During the past few years data security has moved out of the shadows and basements of IT departments and into the global conversation. Today’s news cycle is littered with reports of high-profile hacks on credit reporting bureaus, ransomware attacks against schools and individuals and sensitive data stolen from brands like Target and LinkedIn. In the first half of last year there were more than 2,000 disclosed data breaches involving more than 6 billion records, according to the cyberanalytics firm Risk Based Security.
The key to better online security—as with other social problems and malaise—is better education, argues one education entrepreneur who believes that schools are in a unique position to reach both tomorrow’s consumer and potential security expert.
“Pretty much every week you'll hear about a major hack in the news,” says Jeremy Keeshin, the CEO of CodeHS. “And most people don't know even the ABCs of how to create a secure password.”
Keeshin’s company is perhaps best known for a series of introductory coding courses it offers on programming languages such as Javascript and Python. But starting this fall it’s adding something new to its roster: a cybersecurity course for high schoolers.
The course is so new it hasn’t even entered beta testing yet (it will this spring), but it’s set to include modules on common vulnerabilities, phishing attacks and cryptography, all of which challenge students to get hands-on as they complete controlled experiments in each of these areas.
“We don't want students to be reading an article and writing up a reflection to it,” says Evelyn Hunter, a former math teacher who helped design the course as CodeHS’s curriculum lead. “We're really focusing on having them create things. For example with cryptography, they're going to be making their own cyphers and encrypting their own information.”
Like other CodeHS offerings, the year-long cybersecurity course is designed for schools without robust computer science departments and expert faculty. To that end, the company offers comprehensive curriculum, training for inexperienced teachers and the online platform where students practice their exercises. Students should have at least a semester’s worth of programming knowledge, according to the company.
Less robust courses, scaling down the curriculum to just a semester or nine weeks, are also on tap, and a simplified version will be tailored especially for middle-school classrooms.
All students will get a grounding in what the company calls “cyber hygiene,” or staying safe online, and in the ethical implications of hacking. The goal is to create students who can discourse on cybersecurity topics in an intelligent way, says Keeshin, who points to online discussions he saw on the FBI-Apple encryption debates over accessing crime suspects’ smartphones. “People were trying to say all sorts of things that didn't make sense,” he recalls. “Like, if you could code it to lock it, why can't you just unlock it? One-way encryption can't go the other way. That's how it works, that's the math of it.”
Another objective is to give students a taste of career opportunities that could be waiting for them if they pursue the subject after high school, Hunter says, adding that many of today’s unfilled jobs involve cybersecurity in some capacity.
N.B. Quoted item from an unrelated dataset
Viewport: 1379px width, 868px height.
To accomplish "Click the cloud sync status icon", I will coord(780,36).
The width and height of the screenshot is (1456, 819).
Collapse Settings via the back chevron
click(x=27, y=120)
The hands-on activities are critical for helping students discover whether students are interested in the topic, although some care is given to how the subject is approached, and students learn early on the difference between white-hat and black-hat hacking—the terms for good and malicious hacking respectively.
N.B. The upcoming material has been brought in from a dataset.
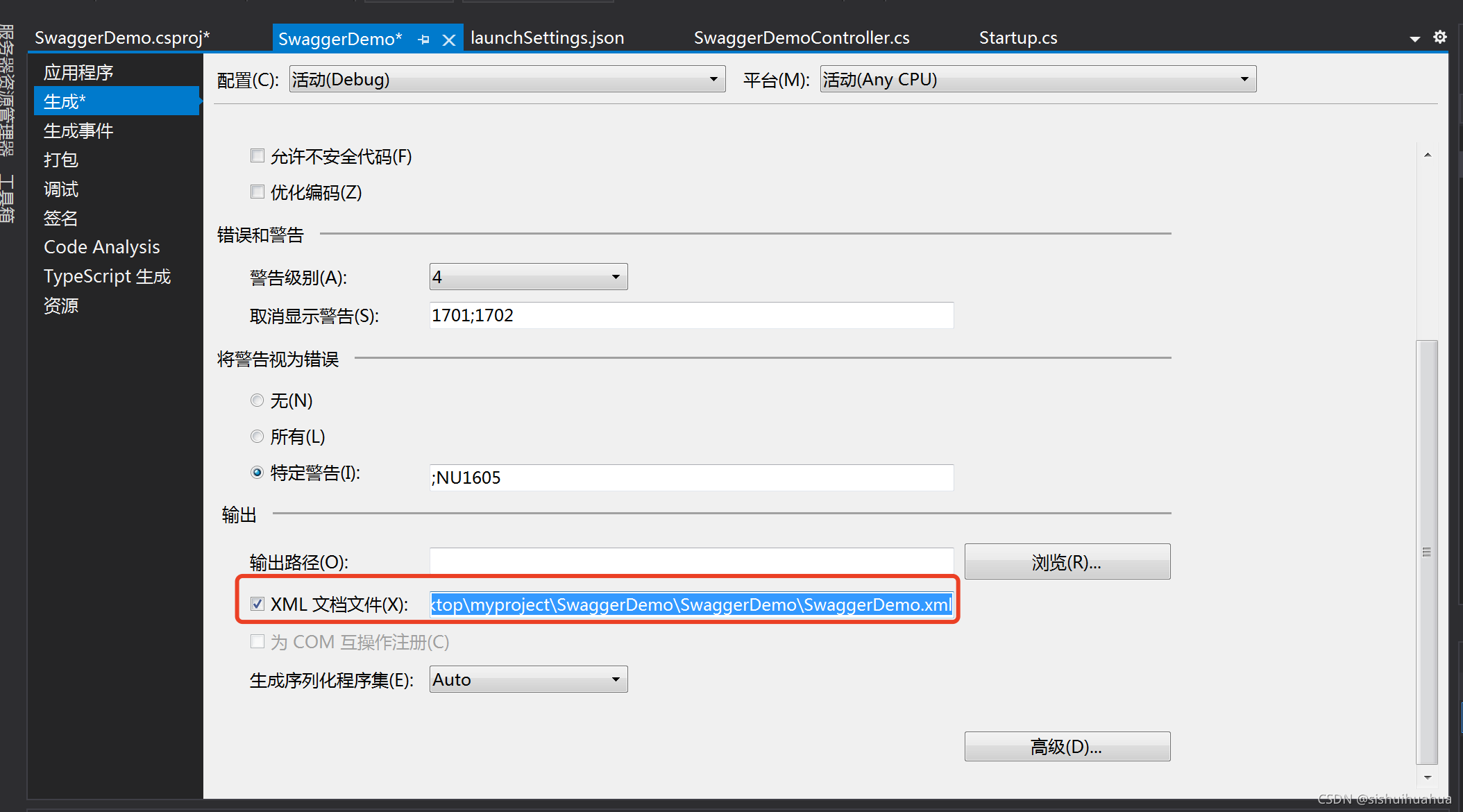Viewport: 1463px width, 812px height.
Task: Select the 无(N) radio button
Action: (x=257, y=400)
“There is a difference between good hacking and bad hacking,” Hunter says. “It is really important that students actually go and exploit vulnerabilities to understand what those those vulnerabilities are.”
That approach has both supporters and detractors. Troy Hunt, a well-known security and data breach expert, has written about the importance of education in preventing data lapses, calling it cheap and effective. “I’d like to push education as far back in the pipeline as possible,” says Hunt in an email to EdSurge. “If we can get school students thinking about writing secure code at the same time as they’re learning to code in the first place, that’d be a big step in the right direction.”
However, teaching kids viable hacking skills can also be a risky proposition, according to Ryan Cloutier, a systems architect at TIES, an edtech group owned by 48 school districts in Minnesota. Cloutier spends much of his time in school technology departments and says he often sees passwords scribbled on Post-It notes and overworked technology staff unprepared for students who may be itching to try out their new technical chops.
Schools without strong computer science professionals are exactly the ones CodeHS is trying to reach. Yet they are also the most at risk, according to Cloutier.
“I have yet to meet a school that has the proper lab environment to support that type of learning, where the kids wouldn't be able to use that knowledge and tools against their schools,” he says. “To clarify, the only difference between a white-hat hacker and a black-hat hacker is intention.”
Before investing in comprehensive cybersecurity courses, districts should make an effort to “up their cyber posture,” Cloutier says, starting with the superintendent and a competent instructor and perhaps a managed security partner—similar to how TIES serves its districts.
“Tech directors are overstretched already, to add this to their plate I feel is a disaster waiting to happen,” Cloutier says. “I'm incredibly passionate about the fact that I do believe kids need to learn these skills. So it’s kind of a Catch-22.”